Overweight and obesity are significant public health concerns. Merely 20% of overweight individuals achieve sustainable weight loss, leading to repeated cycles of weight loss and gain that are associated with an increased risk of developing metabolic syndrome. Furthermore, menopausal transition correlates with a 60% elevation in metabolic syndrome incidence, which is associated with increased cardiovascular mortality.

Our objective is to investigate the role of the adrenal gland in postmenopausal cardiometabolic complications associated with weight cycling.

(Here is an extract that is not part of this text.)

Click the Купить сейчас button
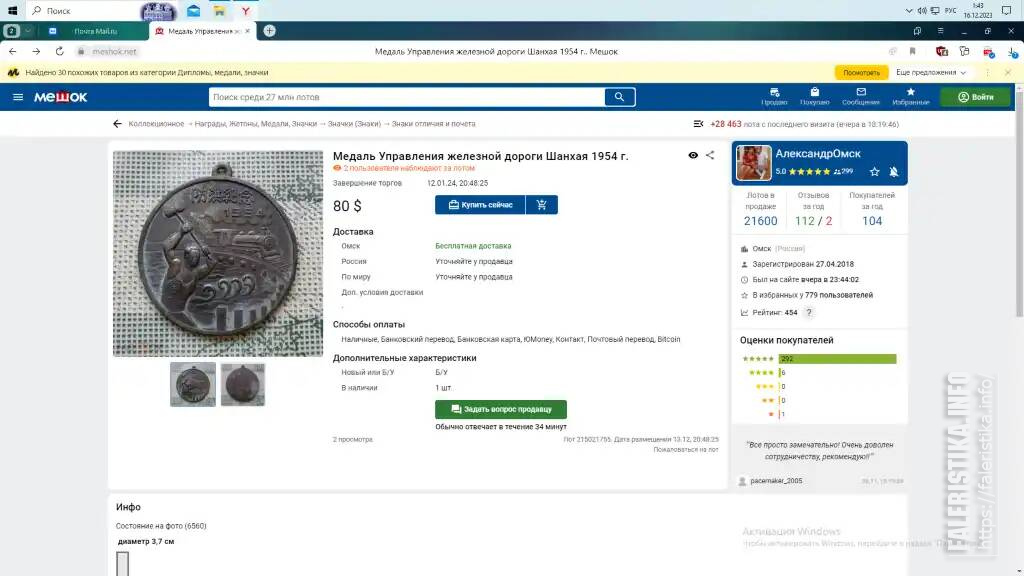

Female mice, either ovariectomized (OVX) or sham-operated, were subjected to three cycles of high-fat diet/standard diet (yo-yo diet) or standard diet only for 33 weeks. Functional and molecular analyses were conducted upon completion of each dietary phase.

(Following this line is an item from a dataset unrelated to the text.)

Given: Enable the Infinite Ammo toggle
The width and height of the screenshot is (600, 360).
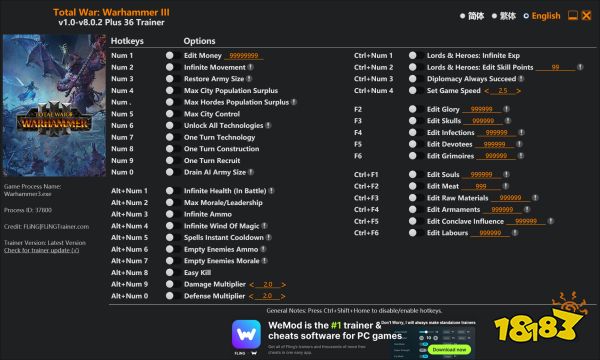Looking at the screenshot, I should [170, 214].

Compared to sham mice, weight cycling induced greater weight gain in OVX mice, which also exhibited elevated fasting blood glucose and circulating leptin levels. Furthermore, OVX mice under weight cycling showed impaired glucose tolerance and insulin resistance. These mice developed heart failure with preserved ejection fraction, which was prevented by mineralocorticoid receptor antagonist treatment. Histological analysis revealed increased heart weight (Fig. 1a) and enlarged cardiomyocyte cross-sectional area (CSA) in OVX mice after three dietary cycles (Fig. 1b). Notably, ovariectomized mice subjected to weight cycling showed increased adrenal gland mass accompanied by significant morphological and functional remodeling of the adrenal cortex.

OVX induces cardiometabolic disorders that are amplified by weight cycling, and leads to adrenal dysfunction which may, in turn, contribute to the deterioration of cardiometabolic functions.